PROBLEM STATEMENT —
Answer these questions about the forum thread on partial-match lookups, one per line:
1. In what color is the data the original poster cares about highlighted on Tab-1?
2. Which formula did the original poster try first?
3. According to the final post, do the suffixes and prefixes matter?

# Partial Match VLOOKUP Alternative

1. ## Partial Match VLOOKUP Alternative

Hi All,

I'm struggling with trying to do a VLOOKUP with a partial value and looking for some guidance. As you can see in the attached Tab-1 I have a list of values. The data highlighted in red is what I am interested in, the rest of the information is redundant and in my real file spans over 10000 lines.

On Tab-2 I have a cleansed data list with an associated value. These values match the text in red on Tab-1. I therefore want to try and lookup the partial value from each cell in Tab-1 and pick up the info from tab 2.

I had tried the standard partial VLOOKUP("*"&A2&"*") but this won't work because the additional information is actually on Tab-1 and not Tab-2. I can't do the VLOOKUP on Tab-2 because there is multiple versions of the data in red with different suffix and prefix's.

Also key to note throughout this dataset the suffix and prefix could be different lengths as could the data I need in Red.

I have tried lots of different formulas including VLOOKUP, INDEX MATCH etc etc but I think the dataset could need cleansed before I proceed.

Any ideas?

Thanks

2. ## Re: Partial Match VLOOKUP Alternative

12345 will match a few times as shown
will there always be a space at the end of the number you are trying to match and a - at the front
BUT
HDS-12345 A
&
ABC-12345 ZZZ
will match 12345

so how do you identify which is the correct 12345 to match

3. ## Re: Partial Match VLOOKUP Alternative

The suffix and prefixes aren't important. 12345 should both match with 12345 on Tab-2 and produce the same value.

DATA RECORDS —

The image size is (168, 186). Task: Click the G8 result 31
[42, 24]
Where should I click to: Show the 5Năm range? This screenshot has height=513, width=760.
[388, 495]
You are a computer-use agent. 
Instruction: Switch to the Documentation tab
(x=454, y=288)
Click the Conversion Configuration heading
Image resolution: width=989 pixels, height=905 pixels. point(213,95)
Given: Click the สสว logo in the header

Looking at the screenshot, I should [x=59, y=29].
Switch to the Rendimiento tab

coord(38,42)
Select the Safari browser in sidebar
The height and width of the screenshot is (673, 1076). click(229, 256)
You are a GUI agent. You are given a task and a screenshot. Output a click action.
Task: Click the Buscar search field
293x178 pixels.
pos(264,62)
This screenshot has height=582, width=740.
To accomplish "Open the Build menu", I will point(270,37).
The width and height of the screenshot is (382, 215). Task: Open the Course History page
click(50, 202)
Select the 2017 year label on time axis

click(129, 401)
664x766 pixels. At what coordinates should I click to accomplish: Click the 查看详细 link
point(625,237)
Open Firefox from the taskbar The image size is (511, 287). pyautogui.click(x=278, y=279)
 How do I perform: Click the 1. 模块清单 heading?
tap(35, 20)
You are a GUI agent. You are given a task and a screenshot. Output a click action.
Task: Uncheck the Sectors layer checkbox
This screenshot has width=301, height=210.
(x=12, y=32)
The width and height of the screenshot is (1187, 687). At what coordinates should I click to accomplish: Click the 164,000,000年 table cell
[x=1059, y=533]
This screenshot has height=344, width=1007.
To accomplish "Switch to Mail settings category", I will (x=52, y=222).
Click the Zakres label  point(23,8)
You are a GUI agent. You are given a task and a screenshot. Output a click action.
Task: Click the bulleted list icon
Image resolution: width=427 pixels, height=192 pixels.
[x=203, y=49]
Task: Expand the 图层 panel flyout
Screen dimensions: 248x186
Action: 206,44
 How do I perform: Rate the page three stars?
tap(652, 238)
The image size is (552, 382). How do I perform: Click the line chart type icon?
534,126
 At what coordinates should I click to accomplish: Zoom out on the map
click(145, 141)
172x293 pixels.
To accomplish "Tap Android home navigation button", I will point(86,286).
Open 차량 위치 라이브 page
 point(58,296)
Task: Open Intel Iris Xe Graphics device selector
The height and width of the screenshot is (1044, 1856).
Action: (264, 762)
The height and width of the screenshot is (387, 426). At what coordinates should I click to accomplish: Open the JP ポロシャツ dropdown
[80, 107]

TASK RESPONSE —
1. Red.
2. The standard partial VLOOKUP("*"&A2&"*").
3. No, the suffixes and prefixes aren't important.